So I have a data set that contains sites, years, and a measured variable (let's say, x). x is measured a number of times throughout the year, across many years, and at multiple sites. Here is an example of my data set (each x was collected at different dates, I've simply extracted the year out of the dates as I'm interested in annual means). Let's call the data set df:
>df
site year x
a 2000 10
a 2000 12
a 2000 13
b 2000 14
b 2000 15
b 2000 17
c 2000 9
c 2000 11
c 2000 11
a 2001 11
a 2001 12
a 2001 12
b 2001 13
...
and it goes on for multiple years.
I want to extract the mean of x for each specific site and year. I wrote a for loop, but am having trouble with it. I'd like to return a data frame with site, year, and average for x, but it seems to take the mean of all variables found in df$x as the first value, and then returns NaNs for the rest of the results.
Here is my code:
temp <- NULL;
mn.x <- NULL;
a <- NULL;
for(i in unique(df$site)) {
for (j in unique(df$year)) {
site <- i;
year <- j;
a <- data.frame(site, year);
temp <- mean(na.omit(df$x[df$site==i && df$year==j]))

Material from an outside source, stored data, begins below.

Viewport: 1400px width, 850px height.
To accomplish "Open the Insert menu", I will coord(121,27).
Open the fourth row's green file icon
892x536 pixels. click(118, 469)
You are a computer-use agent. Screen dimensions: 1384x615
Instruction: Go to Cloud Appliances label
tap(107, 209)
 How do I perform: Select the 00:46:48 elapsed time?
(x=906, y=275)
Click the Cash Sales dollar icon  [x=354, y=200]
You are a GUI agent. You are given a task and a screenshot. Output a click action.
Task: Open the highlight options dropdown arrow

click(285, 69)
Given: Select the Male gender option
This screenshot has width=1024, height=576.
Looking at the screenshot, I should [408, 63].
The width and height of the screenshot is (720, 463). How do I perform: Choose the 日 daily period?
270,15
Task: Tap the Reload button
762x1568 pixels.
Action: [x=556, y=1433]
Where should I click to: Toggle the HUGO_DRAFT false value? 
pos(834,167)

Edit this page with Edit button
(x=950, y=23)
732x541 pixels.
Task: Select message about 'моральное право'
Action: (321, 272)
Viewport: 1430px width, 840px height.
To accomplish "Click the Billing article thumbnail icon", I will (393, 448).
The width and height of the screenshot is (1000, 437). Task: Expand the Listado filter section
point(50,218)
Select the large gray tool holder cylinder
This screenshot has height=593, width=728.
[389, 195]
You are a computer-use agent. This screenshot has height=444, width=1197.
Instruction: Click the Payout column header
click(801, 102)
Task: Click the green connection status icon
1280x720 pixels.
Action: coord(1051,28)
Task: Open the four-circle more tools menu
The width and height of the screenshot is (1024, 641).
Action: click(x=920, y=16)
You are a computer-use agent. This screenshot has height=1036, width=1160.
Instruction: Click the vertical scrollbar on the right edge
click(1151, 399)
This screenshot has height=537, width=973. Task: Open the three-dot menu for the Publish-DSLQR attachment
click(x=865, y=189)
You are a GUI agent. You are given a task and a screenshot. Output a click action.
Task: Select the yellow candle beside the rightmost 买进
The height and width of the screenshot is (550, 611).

site.year <- data.frame(a, temp)
mn.x <- rbind(temp, site.year)
}
}
Just to be clear...the result that returns when I type mn.x in R is
>mn.x
[1] 10.4
[1] NaN
[1] NaN
[1] NaN
[1] NaN
...
where 10.4 is the mean of x for all values of df$x (aka mean(df$x))
What's wrong with my loop? Or, as this is an example data set, perhaps there is actually a problem with my dataset? Just to clarify...class(df$x) is "numeric"
Thanks for any thoughts,
Paul